With the rising costs of higher education and an ever more competitive job market, liberal arts institutions across the country have been faced with defending the value of a liberal arts education versus vocational or focused university studies. The Wheaton community has actively been engaged and has responded to this debate through the Thought Leaders series. Over the past year, a number of leaders in higher education have been invited to Wheaton to give lectures and discuss the relevance and challenges of liberal arts institutions today. “I believe, and our community believes, in the enduring value of the liberal arts, and we should think carefully about how best to preserve those core commitments as we adapt to a changing world,” said President Ronald Crutcher in about his motivation behind the series.
Wednesday night, Wheaton welcomed President Lynn Pasquerella from Mount Holyoke College to deliver her lecture “Humanities, Scientism and the Right to Experience ‘Being’” as the final installment of the Thought Leaders series. President Pasquerella holds a PhD in philosophy from Brown University and her career as a philosopher and ethicist “brings a wonderful perspective to the liberal arts and their importance for society as a whole as well as individual students,” said President Crutcher.
In his introduction, he recalled hearing her give a keynote speech at the American Conference of Academic Deans and Phi Beta Kappa joint conference and knowing immediately that she was someone he wanted to have come speak at Wheaton.
Pasquerella’s lecture was a response to Steven Pinker’s essay “Science is Not Your Enemy” published last summer in the New Republic. Pinker makes “an impassioned plea to neglected novelists, embattled professors, and tenure-less historians” and wonders why the humanities do not embrace the sciences but rather see them as an intrusion. The controversy in his argument lies in his defense for the term scientism, the position that science and scientific reasoning alone is the best way in which to view the world.
Pasquerella took an opposing stance to Pinker’s claims, arguing that “humanities questions are everywhere” and that we often engage with humanist thinking without realizing we are doing so. The scientific method alone is not our dominant way of approaching the world, and humanist thought allows us to confront metaphysical questions that shape our understanding. She also pointed to a fundamental contradiction in Pinker’s essay: he used a humanistic method, the essay, to make his claims, not the scientific method.

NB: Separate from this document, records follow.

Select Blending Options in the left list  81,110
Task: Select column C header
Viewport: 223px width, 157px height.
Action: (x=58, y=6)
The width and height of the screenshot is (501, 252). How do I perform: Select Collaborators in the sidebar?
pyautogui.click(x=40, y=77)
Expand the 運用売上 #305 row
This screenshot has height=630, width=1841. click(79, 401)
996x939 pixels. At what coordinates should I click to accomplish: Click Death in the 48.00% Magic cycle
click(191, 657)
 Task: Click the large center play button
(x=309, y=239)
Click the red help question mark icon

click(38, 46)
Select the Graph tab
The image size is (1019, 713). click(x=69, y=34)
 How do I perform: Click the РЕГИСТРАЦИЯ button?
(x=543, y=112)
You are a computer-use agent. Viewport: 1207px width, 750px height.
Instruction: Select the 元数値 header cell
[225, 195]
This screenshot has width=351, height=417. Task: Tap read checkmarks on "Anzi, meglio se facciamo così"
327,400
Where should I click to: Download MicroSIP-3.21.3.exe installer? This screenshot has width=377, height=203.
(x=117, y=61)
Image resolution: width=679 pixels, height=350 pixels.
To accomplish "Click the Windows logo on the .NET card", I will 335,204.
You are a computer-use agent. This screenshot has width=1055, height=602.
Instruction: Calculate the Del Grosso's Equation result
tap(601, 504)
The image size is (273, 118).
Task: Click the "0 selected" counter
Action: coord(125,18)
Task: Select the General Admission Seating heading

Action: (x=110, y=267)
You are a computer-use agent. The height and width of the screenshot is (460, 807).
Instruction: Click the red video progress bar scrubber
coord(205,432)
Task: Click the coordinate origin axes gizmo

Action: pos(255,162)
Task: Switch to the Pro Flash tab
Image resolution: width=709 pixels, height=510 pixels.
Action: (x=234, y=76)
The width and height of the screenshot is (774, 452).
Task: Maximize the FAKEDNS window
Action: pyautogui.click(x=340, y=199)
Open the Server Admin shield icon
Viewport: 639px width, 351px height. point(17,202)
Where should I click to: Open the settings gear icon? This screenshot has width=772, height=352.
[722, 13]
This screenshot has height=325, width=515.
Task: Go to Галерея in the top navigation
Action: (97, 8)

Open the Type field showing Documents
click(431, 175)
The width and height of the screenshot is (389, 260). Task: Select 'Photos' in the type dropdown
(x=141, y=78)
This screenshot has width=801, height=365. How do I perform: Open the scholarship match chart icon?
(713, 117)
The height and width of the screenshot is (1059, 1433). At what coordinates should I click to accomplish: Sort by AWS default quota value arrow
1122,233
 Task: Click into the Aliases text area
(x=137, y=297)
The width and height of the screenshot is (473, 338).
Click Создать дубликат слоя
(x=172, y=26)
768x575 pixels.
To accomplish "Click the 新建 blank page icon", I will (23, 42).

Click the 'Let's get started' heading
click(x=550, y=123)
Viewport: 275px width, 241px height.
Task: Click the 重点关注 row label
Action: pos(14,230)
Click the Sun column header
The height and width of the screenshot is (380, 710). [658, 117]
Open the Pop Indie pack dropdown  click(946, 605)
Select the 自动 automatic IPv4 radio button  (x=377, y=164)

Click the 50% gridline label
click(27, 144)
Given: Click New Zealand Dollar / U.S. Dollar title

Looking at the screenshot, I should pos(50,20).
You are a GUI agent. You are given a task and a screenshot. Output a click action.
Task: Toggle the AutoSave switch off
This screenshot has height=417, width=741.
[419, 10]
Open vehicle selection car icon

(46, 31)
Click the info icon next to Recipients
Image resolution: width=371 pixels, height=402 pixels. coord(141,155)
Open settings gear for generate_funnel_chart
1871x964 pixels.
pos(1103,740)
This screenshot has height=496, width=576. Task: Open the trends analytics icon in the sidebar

However, she did not completely denounce the value or teachings of the sciences, instead emphasizing that “science is tool to investigate metaphysical claims.” She also agreed with Pinker’s assessment that the humanities need to be progressive and find ways to connect humanist discussion with the general public. Pasquerella called for humanist thinkers to come down from the “ivory tower” of academia to engage with the outside community and make the humanities visible.
Previous speakers for the Thought Leaders series have included Swarthmore College President Rebecca Chopp, professor Jose Bowen, Skidmore College President Phil Glotzbach, and Carol Geary Schneider, President of the Association of American Colleges and Universities.